Sekali lagi, Muhammadiyah menjadi habitat bagi para intelektual, aktivis, pengusaha juga politisi berkemajuan. Tak heran jika setiap momen muktamar selalu dinanti hasil dan pengaruhnya. Bahkan Wakil Ketua Umum PBNU KH Zulfa Mustofa menegaskan bahwa Muhammadiyah sebagai saudara tua bagi Nahdlatul Ulama. Artinya, saat Republik ini mengalami krisis multidimensional, Muhammadiyah dan NU hadir terdepan sebagai pilar peradaban.
Muhammadiyah: Menanti “Punch Line” dan Arah Koalisi Keumatan 2024
Seusai muktamar digelar, publik menanti ke mana arah Muhammadiyah. Jika dijawab secara normatif, tentu gampang saja. Arah Muhammdiyah pasti tetap menghadap ke kiblat. Namun, tentu publik menginginkan jawaban lebih dari itu. Kiblat yang dimaksud bukan sekedar kiblat sholat, tapi kiblat politik.

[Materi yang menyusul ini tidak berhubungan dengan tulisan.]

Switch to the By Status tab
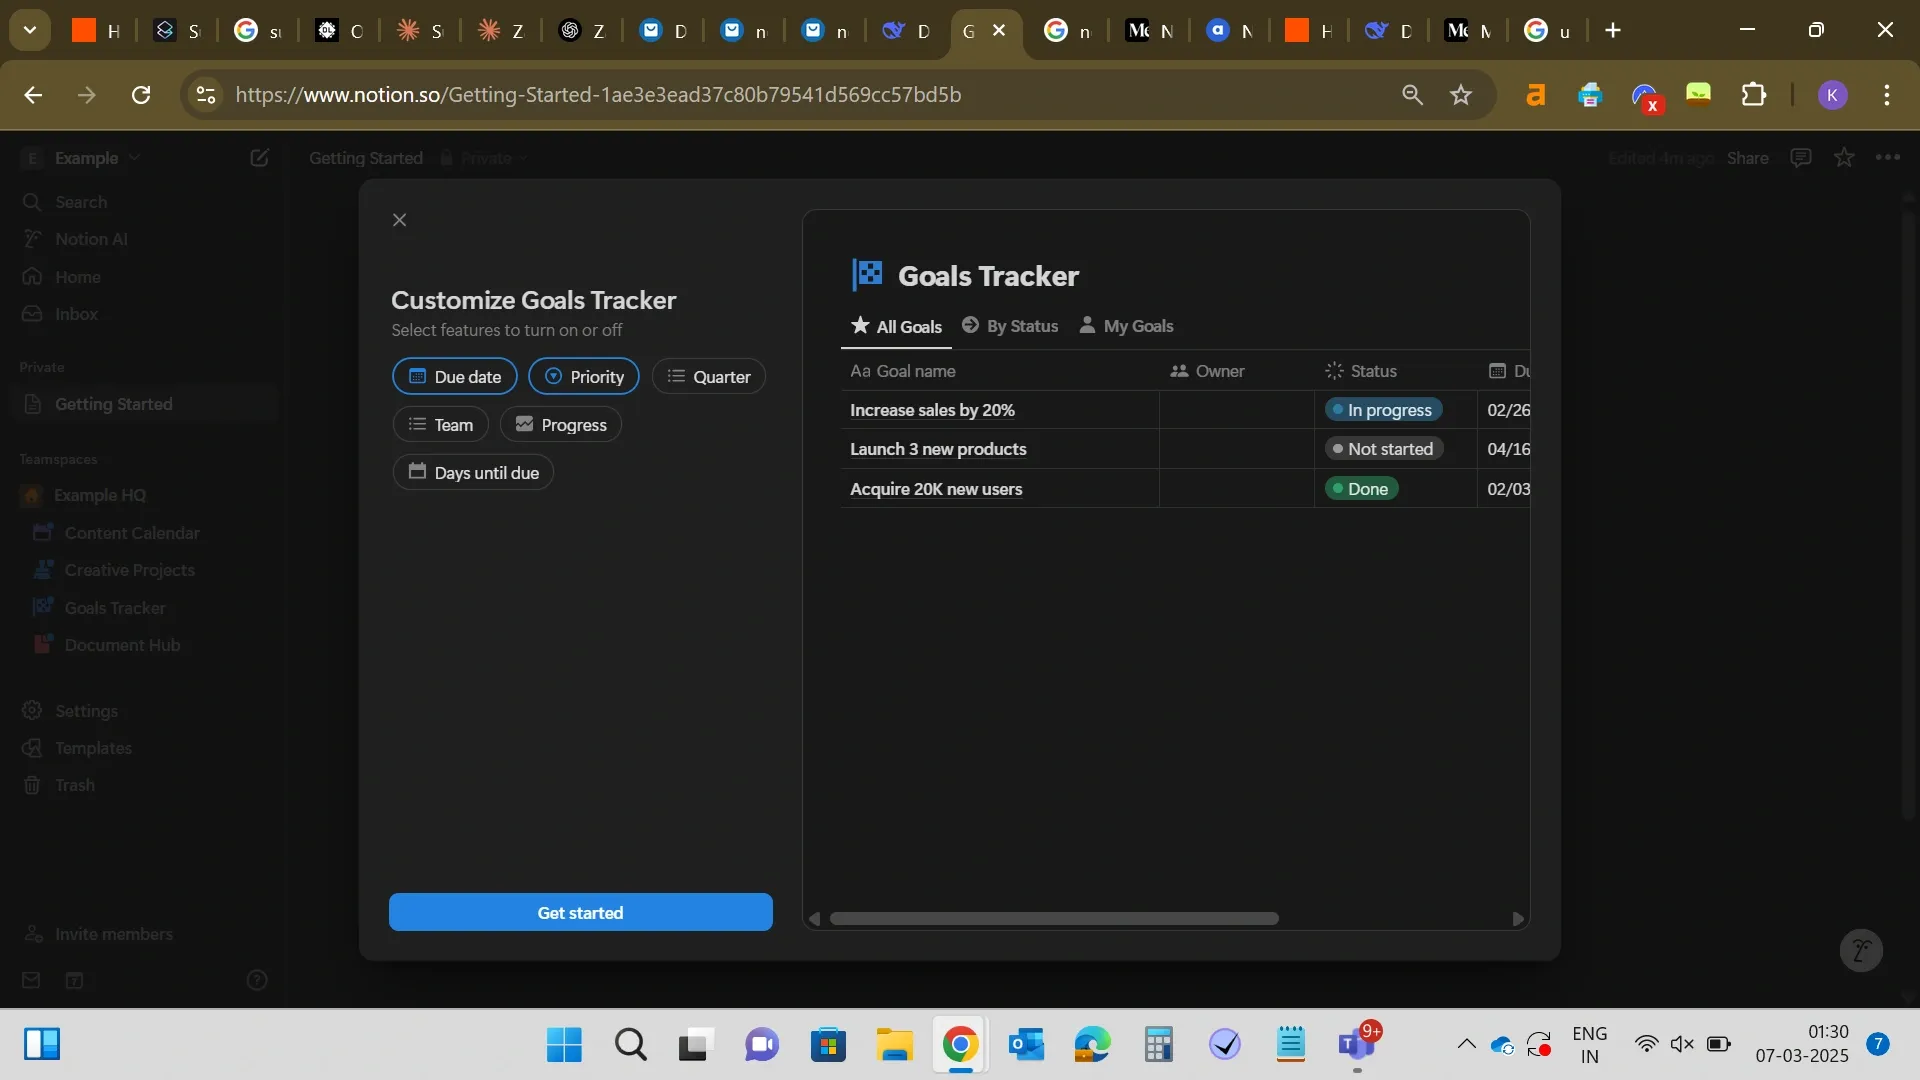Image resolution: width=1920 pixels, height=1080 pixels. [1009, 326]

Muhammadiyah telah berhasil menggelar pesta demokrasi melalui e-voting. Sebuah praktik demokrasi digital yang tentu tengah berkembang menyesuaikan zaman. Catatan penting terkait esensi demokrasi lebih dari sekedar konversi teknologi, tapi mengawal suara tak dikooptasi. Dalam konteks ini, Muhammadiyah bukan hanya ormas, ia kendaraan aspirasi umat Islam.
Organisasi sedemikian besar ini tentu perlu mengarusutamakan wacana atau diskursus yang lebih produktif. Jangan sampai isu utama yang seharusnya menjadi fokus justru luput dari perhatian. Akhirnya, energi kemajuan yang seharusnya menjadi simpul perubahan justru tersedot ke isu-isu yang tak diperlukan. Akibatnya menjadi tertatih-tatih mengurusi persoalan kebangsaan.

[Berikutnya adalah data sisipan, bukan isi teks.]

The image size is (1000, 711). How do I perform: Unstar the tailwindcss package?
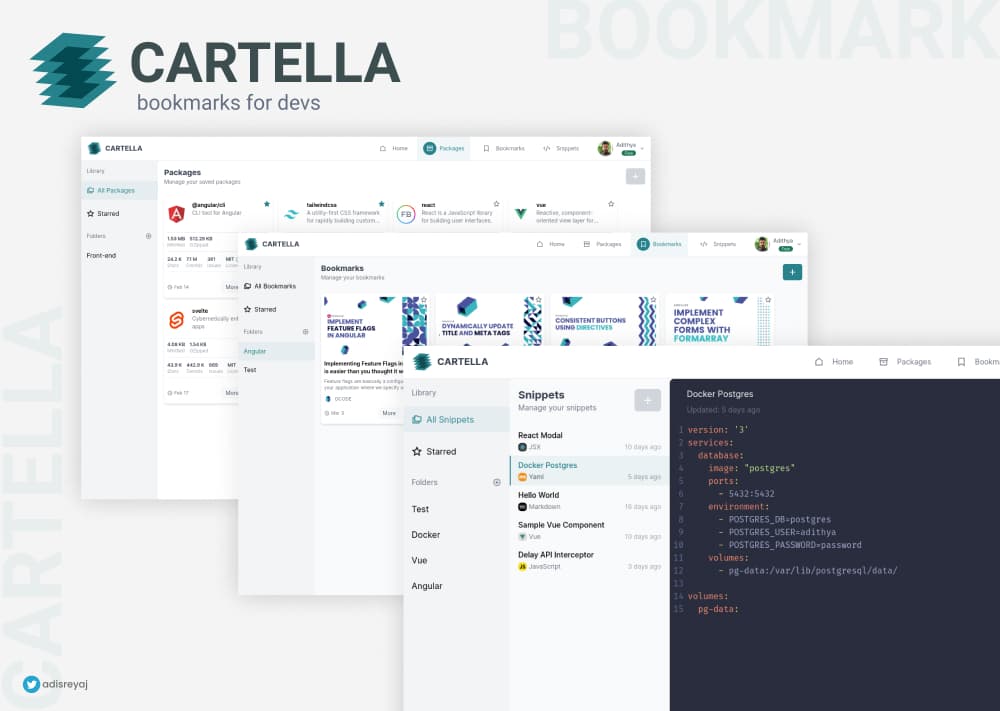click(381, 204)
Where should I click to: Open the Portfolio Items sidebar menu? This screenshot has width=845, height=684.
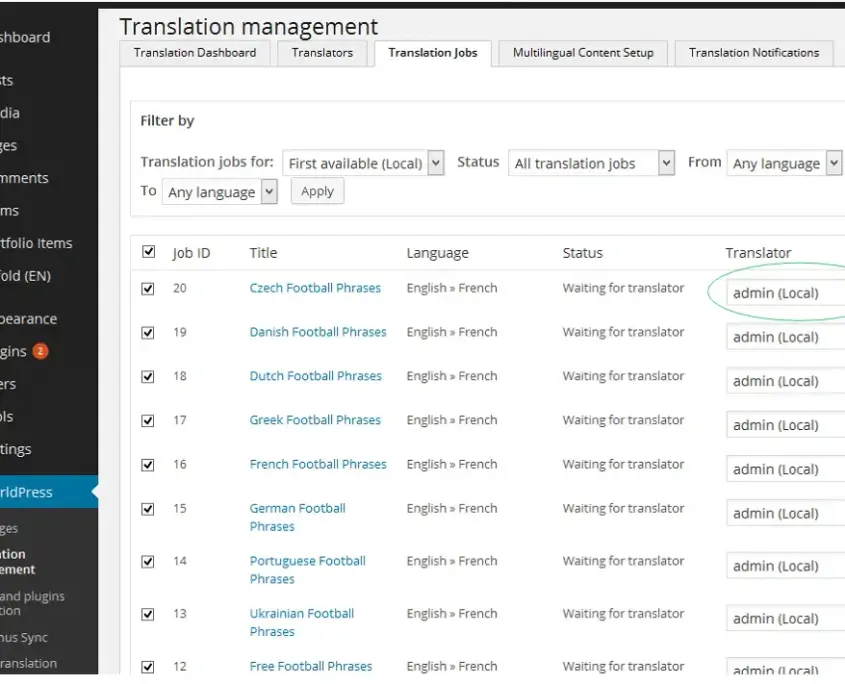point(36,243)
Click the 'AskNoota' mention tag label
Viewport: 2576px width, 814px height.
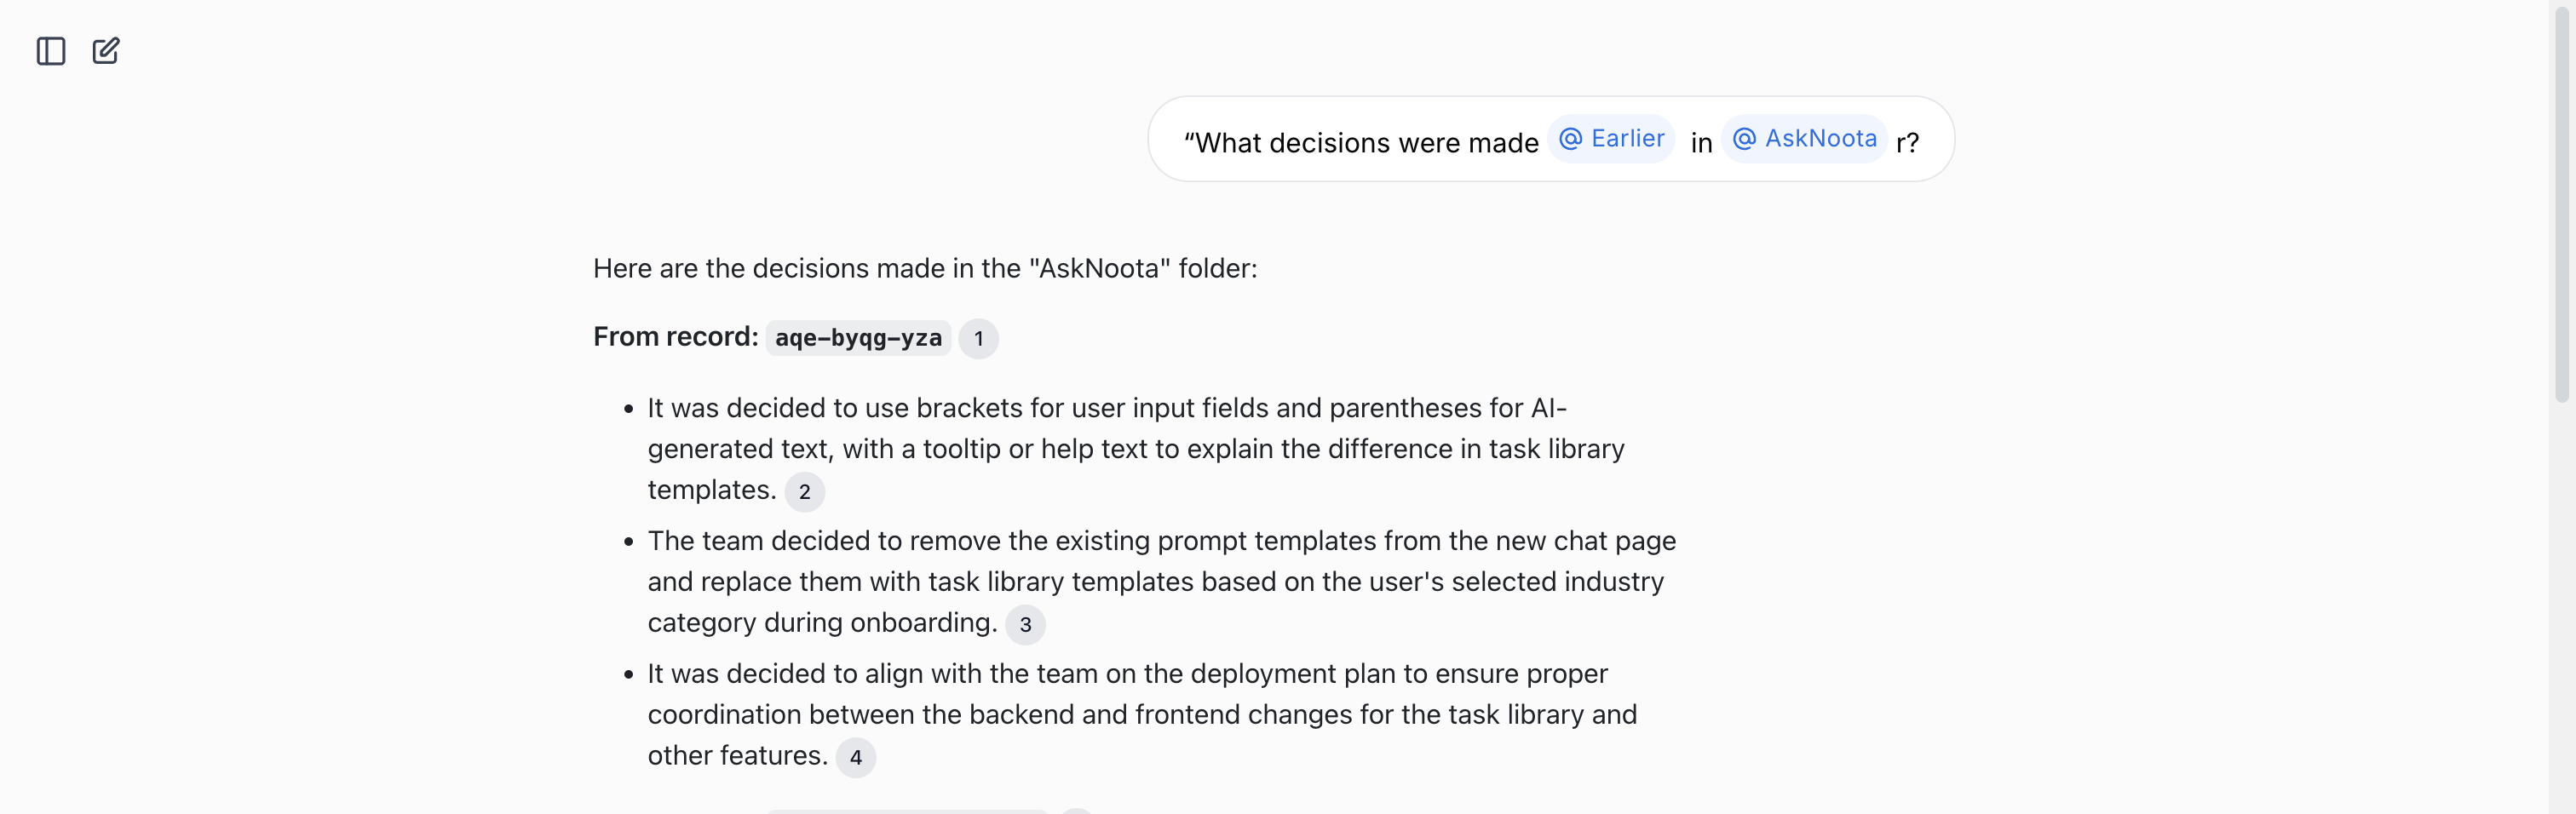(x=1820, y=139)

Menjawab tantangan tesis Samuel Huntington atau Francis Fukuyama yang menyebut demokrasi cenderung tak kompatibel dengan warga Islam perlu dibuktikan dalam kerja-kerja permusyawaratan. Muhammadiyah sebagai entitas yang tak condong ke kanan atau ke kiri, dapat mendamaikan gejolak peradaban dengan konsepsi wasathiyah yang inklusif untuk beradaptasi dengan perkembangan.
Kembali ke penantian publik seperti yang tengah didiskusikan. Ke mana suara Muhammadiyah di konstelasi dan kontestasi politik 2024 mendatang. Mau dilabuhkan ke mana aspirasi jutaan jamaah itu? Muhammadiyah memang bukan organ politik, tapi tentu tak bisa lepas dari kepentingan politik. Pasca muktamar, setidaknya Muhammadiyah mempunyai tiga pekerjaan rumah (PR).

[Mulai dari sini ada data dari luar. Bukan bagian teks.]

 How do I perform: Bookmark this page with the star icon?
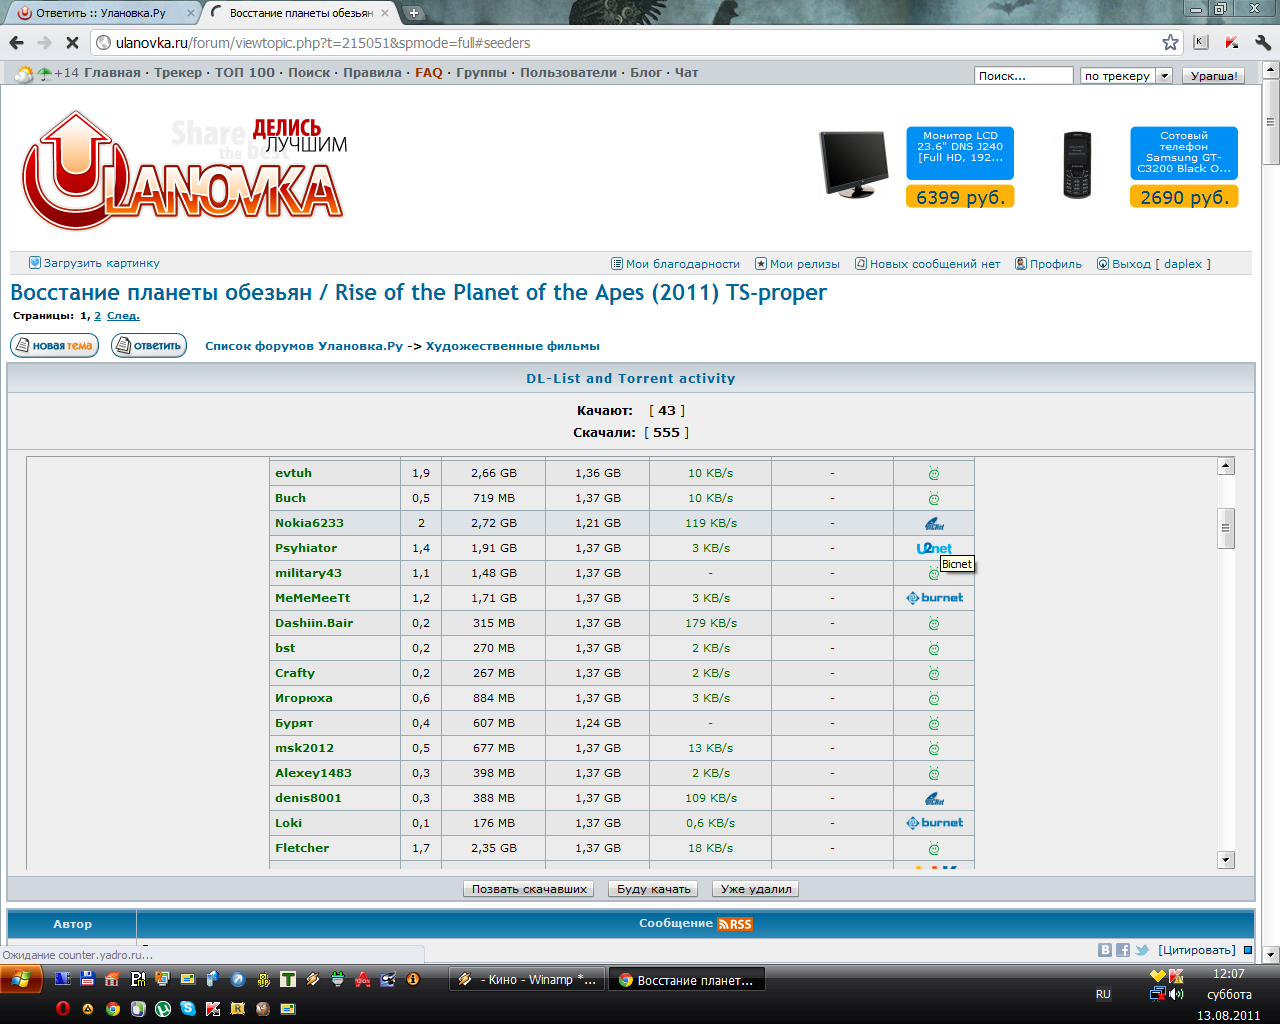click(x=1170, y=43)
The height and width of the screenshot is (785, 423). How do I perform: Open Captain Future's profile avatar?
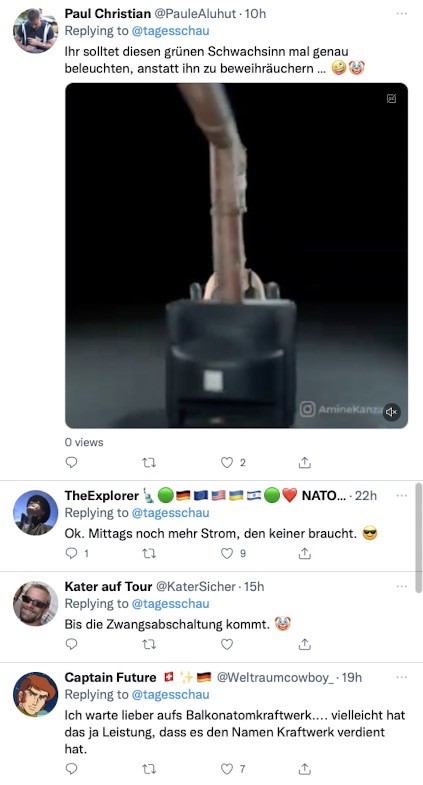tap(35, 694)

Pertama, Muhammdiyah perlu mentransfer kedamaian situasi muktamar yang sejuk dan tak gaduh itu untuk diterapkan di perhelatan politik 2024 nanti. Kedua, sebagai entitas yang menempatkan Islam dalam narasi fungsional berkemajuan (din al-hadlarah) dapat menjadi kendaraan umat yang mencerahkan. Artinya, Muhammadiyah perlu terlibat dalam literasi dan edukasi politik kewargaan. Berkemajuan itu perlu diturunkan dalam praktik konkret dalam rangka membersamai masyarakat agar tak melepas suaranya cuma-cuma.
Ketiga, Muhammadiyah harus bisa menciptakan “punch line” yang menggembirakan di tengah sengitnya persaingan memperebutkan kekuasaan. Belajar dari para komika, momen kelucuan dalam konteks ini dikaitkan dengan esensi untuk memenuhi harapan atau ekspektasi publik. Menertawakan sebuah jokes itu perlu kejujuran. Artinya, tawa itu tak bisa dimanipulasi. Memang ada penonton bayaran dalam sebuah industri siaran, tapi demokrasi tak perlu membeli suara hanya untuk menghasilkan “kebahagian palsu”, “suara semu”. Jangan sampai publik menjadi korban dan tumbal sirkulasi elite kepemimpinan. Muhammadiyah perlu hadir dalam demokrasi kita, bukan untuk tunduk pada barter politik praktis, tapi memimpin arah koalisi keumatan yang humanis.